COURT OF APPEALS OF OHIO SECOND APPELLATE DISTRICT CLARK COUNTY
Jul 10, 2015
2015 Ohio 2791 (Ohio Ct. App. 2015)

Opinion

Appellate Case No. 2014-CA-46

07-10-2015

STATE OF OHIO Plaintiff-Appellee v. TEDDY TEMPLETON Defendant-Appellant

RYAN A. SAUNDERS, Atty. Reg. No. 0091678, Clark County Prosecutor's Office, 50 East Columbia Street, Suite 449, Springfield, Ohio 45502 Attorney for Plaintiff-Appellee J. DAVID TURNER, Atty. Reg. No. 0017456, Post Office Box 291771, Kettering, Ohio 45429-1771 Attorney for Defendant-Appellant


Trial Court Case No. 2013-CR-607 (Criminal Appeal from Common Pleas Court)

OPINION

RYAN A. SAUNDERS, Atty. Reg. No. 0091678, Clark County Prosecutor's Office, 50 East Columbia Street, Suite 449, Springfield, Ohio 45502 Attorney for Plaintiff-Appellee J. DAVID TURNER, Atty. Reg. No. 0017456, Post Office Box 291771, Kettering, Ohio 45429-1771 Attorney for Defendant-Appellant HALL, J.

{¶ 1} Teddy Templeton appeals from his felony convictions for operating a vehicle under the influence of alcohol. Finding no error, we affirm.

I. Background

{¶ 2} On September 3, 2013, Templeton was indicted on two counts of operating a vehicle under the influence of alcohol—one a violation of R.C. 4511.19(A)(1)(a) and the other a violation of R.C. 4511.19(A)(1)(i), for having a concentration of alcohol in his urine of two hundred thirty-eight-thousandths of one gram or more by weight of alcohol per one hundred milliliters. Both counts alleged that Templeton had previously been convicted of or pleaded guilty to a felony OVI offense.

{¶ 3} On November 19, 2013, Templeton retained new counsel and filed a motion to suppress. A suppression hearing was held on January 3, 2014, at which the State presented the testimony of the Clark County police officer who stopped Templeton, the Clark County Sheriff's office property clerk, and a forensic toxicologist. On January 13, Templeton filed a request for transcripts of the suppression hearing.

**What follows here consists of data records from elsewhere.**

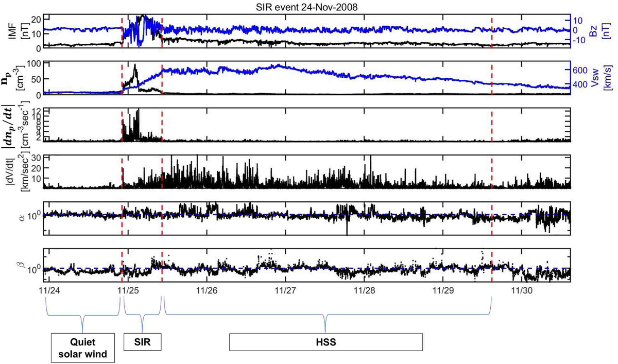Click the 11/27 date tick label

(286, 290)
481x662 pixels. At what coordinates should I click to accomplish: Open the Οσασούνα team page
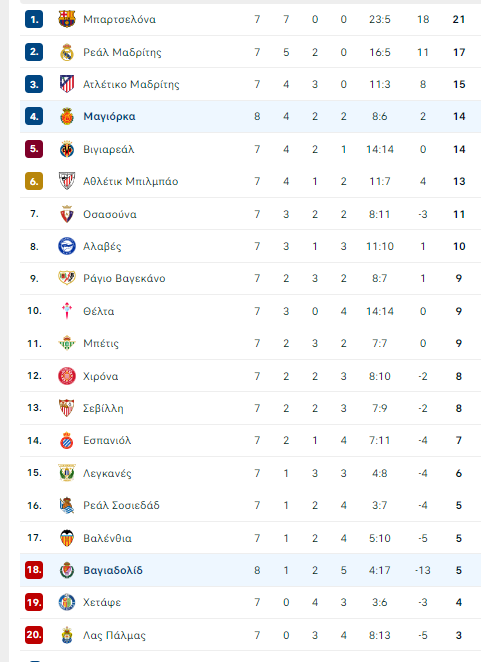110,214
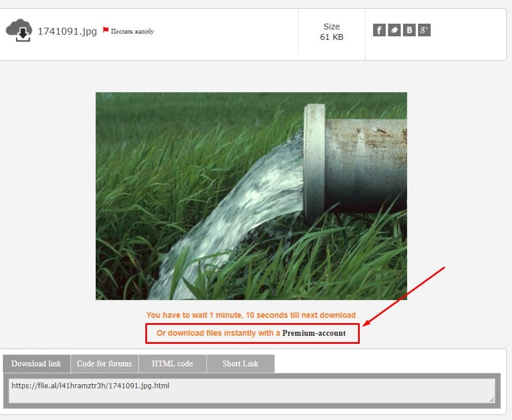
Task: Click the cloud download icon
Action: (19, 31)
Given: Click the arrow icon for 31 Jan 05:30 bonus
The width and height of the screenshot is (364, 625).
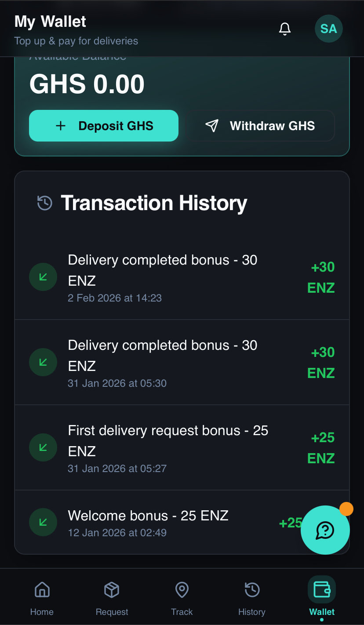Looking at the screenshot, I should 43,362.
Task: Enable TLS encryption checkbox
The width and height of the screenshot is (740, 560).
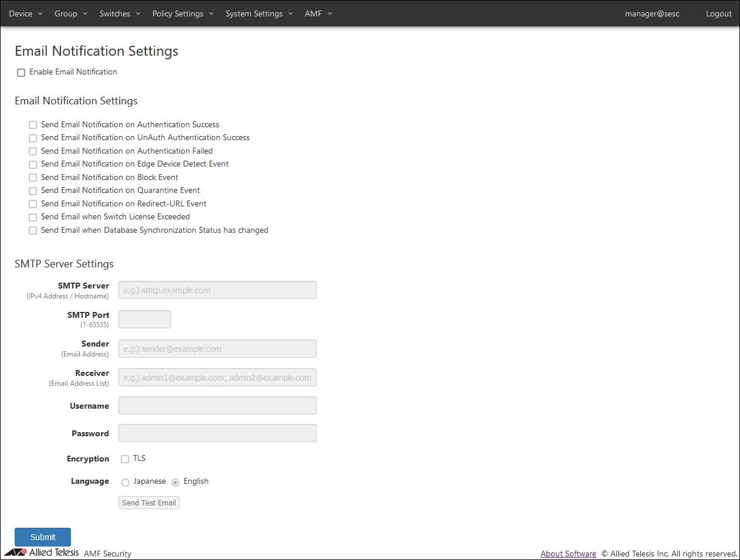Action: click(x=125, y=459)
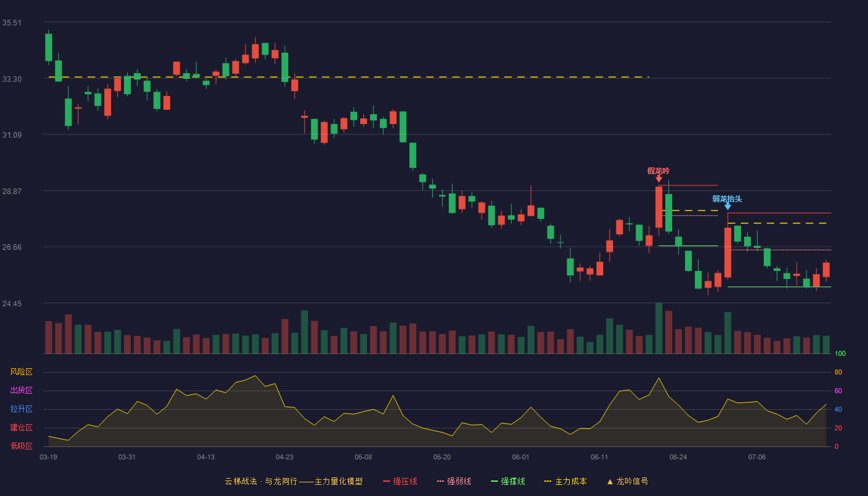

{¶ 4} The jury trial had originally been scheduled for January 22, 2014, but by entry filed January 23, the trial court re-scheduled the trial for March 5. Templeton filed, on January 31, a motion to continue the trial because one of the expert witnesses he had retained was unavailable on March 5. The trial court summarily overruled the motion. On February 25, Templeton filed a motion to continue the trial because he had not received the suppression-hearing transcripts. He also filed a motion requesting the transcripts again. The trial court summarily overruled Templeton's request for a continuance and his motion for the transcripts.

{¶ 5} The trial was held on March 5. During cross-examination of the officer who stopped Templeton, defense counsel asked whether the officer "tricked" Templeton into taking a urine test. (Tr. 149). The officer replied, "He'll have to testify whether he was tricked or not. I just informed him of the facts of what was going on." (Id. at 150). Defense counsel moved for a mistrial, arguing that the officer's statement "goes against his [Templeton's] Fifth Amendment right to remain silent." (Id.). The trial court overruled the motion and instructed the jury that a criminal defendant has the right not to testify and that the choice to exercise this right cannot be considered evidence of guilt.

{¶ 6} The jury found Templeton guilty on both counts. The jury also found that he has previously been convicted of a felony OVI offense. Templeton was sentenced to 5 years in prison and his driver's license was suspended for life.

The trial court found, in the judgment of conviction, that he has 15 prior OVI convictions, some of which are felonies.

{¶ 7} Templeton appealed.

II. Analysis

{¶ 8} Templeton assigns three errors to the trial court, challenging the overruling of his motion for the transcripts, the overruling of his motion for a mistrial, and the overruling of his motions to continue.

A. Overruling Templeton's motion for transcripts of the suppression hearing

{¶ 9} The first assignment of error alleges that the trial court erred by overruling Templeton's motion for transcripts of the suppression hearing.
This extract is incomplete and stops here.